The good news is that you do not actually have to maintain a named variable reference to every COM object you use. Instead, call GC.Collect() and then GC.WaitForPendingFinalizers() to release all the (usually minor) objects to which you do not hold a reference, and then explicitly release the objects to which you do hold a named variable reference.

You should also release your named references in reverse order of importance: range objects first, then worksheets, workbooks, and then finally your Excel Application object.
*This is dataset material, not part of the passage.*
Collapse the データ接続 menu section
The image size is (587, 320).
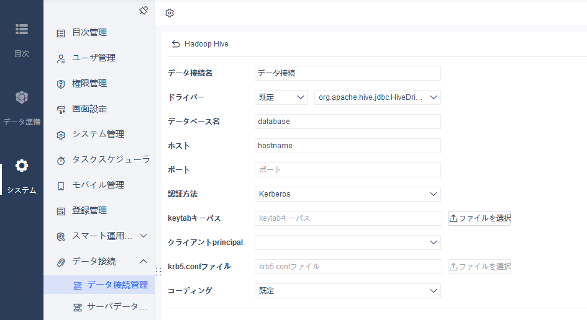click(143, 261)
For example, assuming that you had a Range object variable named xlRng, a Worksheet variable named xlSheet, a Workbook variable named xlBook and an Excel Application variable named xlApp, then your cleanup code could look something like the following:

// Cleanup
GC.Collect();
GC.WaitForPendingFinalizers();

Marshal.FinalReleaseComObject(xlRng);
Marshal.FinalReleaseComObject(xlSheet);

xlBook.Close(Type.Missing, Type.Missing, Type.Missing);
Marshal.FinalReleaseComObject(xlBook);

xlApp.Quit();
Marshal.FinalReleaseComObject(xlApp);

In most code examples you'll see for cleaning up COM objects from .NET, the GC.Collect() and GC.WaitForPendingFinalizers() calls are made TWICE as in:

GC.Collect();
GC.WaitForPendingFinalizers();
GC.Collect();
GC.WaitForPendingFinalizers();

This should not be required, however, unless you are using Visual Studio Tools for Office (VSTO), which uses finalizers that cause an entire graph of objects to be promoted in the finalization queue. Such objects would not be released until the next garbage collection. However, if you are not using VSTO, you should be able to call GC.Collect() and GC.WaitForPendingFinalizers() just once.
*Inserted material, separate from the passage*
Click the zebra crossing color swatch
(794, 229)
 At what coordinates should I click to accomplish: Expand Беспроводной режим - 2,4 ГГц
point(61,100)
I know that explicitly calling GC.Collect() is a no-no (and certainly doing it twice sounds very painful), but there is no way around it, to be honest. Through normal operations you will generate hidden objects to which you hold no reference that you, therefore, cannot release through any other means other than calling GC.Collect().

This is a complex topic, but this really is all there is to it. Once you establish this template for your cleanup procedure you can code normally, without the need for wrappers, etc. :-)
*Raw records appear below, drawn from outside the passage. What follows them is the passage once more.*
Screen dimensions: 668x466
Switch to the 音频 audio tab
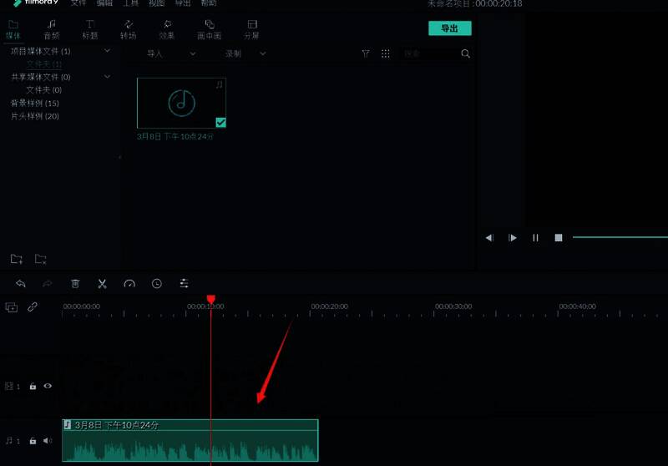tap(52, 30)
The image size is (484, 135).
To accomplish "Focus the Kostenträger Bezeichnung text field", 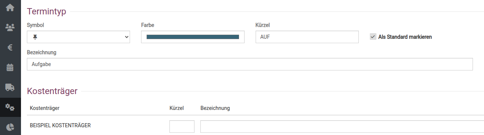I will (x=342, y=127).
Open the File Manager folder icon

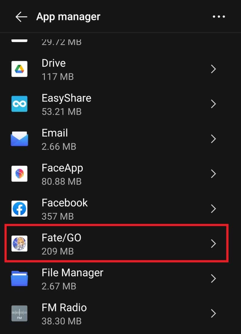tap(19, 278)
I have a tutorial on this here:

Automating Office Programs with VB.Net / COM Interop

It's written for VB.NET, but don't be put off by that, the principles are exactly the same as when using C#.

Solution 3:

Preface: my answer contains two solutions, so be careful when reading and don't miss anything.

There are different ways and advice of how to make Excel instance unload, such as:

• Releasing EVERY com object explicitly with Marshal.FinalReleaseComObject() (not forgetting about implicitly created com-objects). To release every created com object, you may use the rule of 2 dots mentioned here:
  How do I properly clean up Excel interop objects?

• Calling GC.Collect() and GC.WaitForPendingFinalizers() to make CLR release unused com-objects * (Actually, it works, see my second solution for details)

• Checking if com-server-application maybe shows a message box waiting for the user to answer (though I am not sure it can prevent Excel from closing, but I heard about it a few times)

• Sending WM_CLOSE message to the main Excel window

• Executing the function that works with Excel in a separate AppDomain. Some people believe Excel instance will be shut, when AppDomain is unloaded.

• Killing all excel instances which were instantiated after our excel-interoping code started.

BUT! Sometimes all these options just don't help or can't be appropriate!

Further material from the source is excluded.